Nous voici maintenant à quelques heures du premier tour du scrutin des élections municipales.
Beaucoup de mes amis et un certain nombre de sympathisants de notre mouvement m’ont fait part de leur étonnement quant à l’absence de consignes de vote. Nous ne donnerons aucune consigne mais seulement notre position et notre manière de voir ces élections locales. Je ferais un tour d’horizon et détaillerais en trois points notre positionnement.
Premièrement, vous le savez, les élections municipales sont principalement des enjeux locaux. Toutefois, dans un certain nombre de cas, elles seront aussi politiques et elles afficheront une sanction à distance et un signe de mécontentement vis-à-vis de la politique nationale orchestrée par le gouvernement Fillon-Sarkozy.
Cependant, l’élection municipale incarne à juste titre la vie de la cité et un maire doit être jugé sur son bilan et le respect qu’il porte à ses concitoyens. S’il a été efficace et compétant, il doit être réélu pour la qualité de son travail et de son bilan. Le contraire doit pousser les citoyens à prendre les mesures démocratiques qui s’imposent en élisant des personnalités compétantes.
La deuxième raison est certainement l’une des plus importantes. De proches amis, ainsi que quelques sympathisants du MSP ont fait le choix de s’investir avec conviction et sérieux dans ces élections. Ils ont intégré des listes sans étiquettes. Ces petites listes indépendantes des pressions des partis politiques sont dignes du bon sens car elles animent des engagements citoyens et elles garantissent la représentativité de la démocratie directe en France.
De plus, elles peuvent être interprétées comme le reflet d’une nouvelle génération d’hommes et de femmes qui souhaitent s’investir en politique pour défendre un projet de société novateur. Elles sont aussi un souffle nouveau qui tend à inspirer une nouvelle voie citoyenne.
Ces listes, somme toute marginales, ont le mérite de remettre de l’authenticité dans le débat local, de devenir une opposition sérieuse et de limiter le chant des sirènes des discours politiques habituels. Par leur composition et leur intérêt, un grand nombre de ces listes indépendantes peuvent devenir demain, en se fédérant autour des grandes valeurs françaises, l’ossature d’un grand courant politique populaire et patriote car l’amour que nous portons à la patrie nous donne la conscience de faire partie d’une histoire.

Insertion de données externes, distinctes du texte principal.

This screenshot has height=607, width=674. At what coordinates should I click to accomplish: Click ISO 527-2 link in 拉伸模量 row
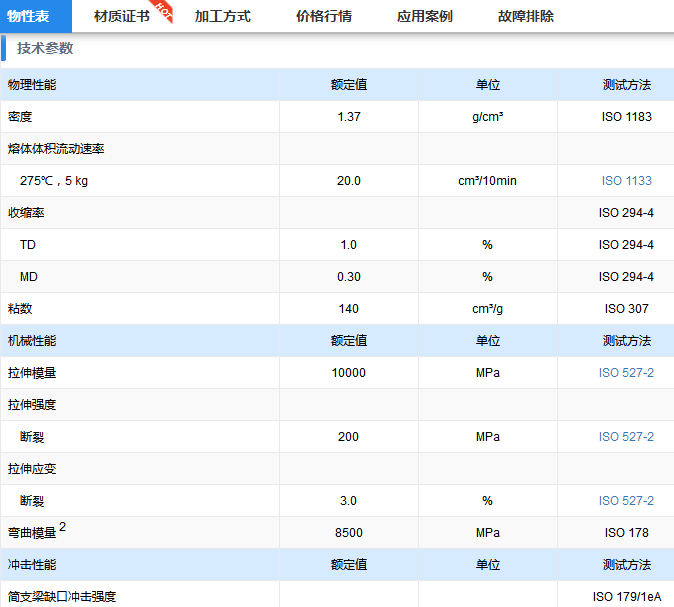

Un tel investissement personnel est donc à soutenir et à développer pour les temps prochains car la seule union possible et envisageable est celle du peuple autour de la patrie et des intérêts collectifs.
La troisième et la plus importante de toute les raisons réside sur le principe de la responsabilisation et le discernement des citoyens français à exprimer leur avis. Il s’agit là du bon sens populaire. C’est aux Français d’accorder leur confiance à leur maire afin qu’il puisse améliorer et dynamiser, au mieux des circonstances, leur cadre de vie et leur condition sociale.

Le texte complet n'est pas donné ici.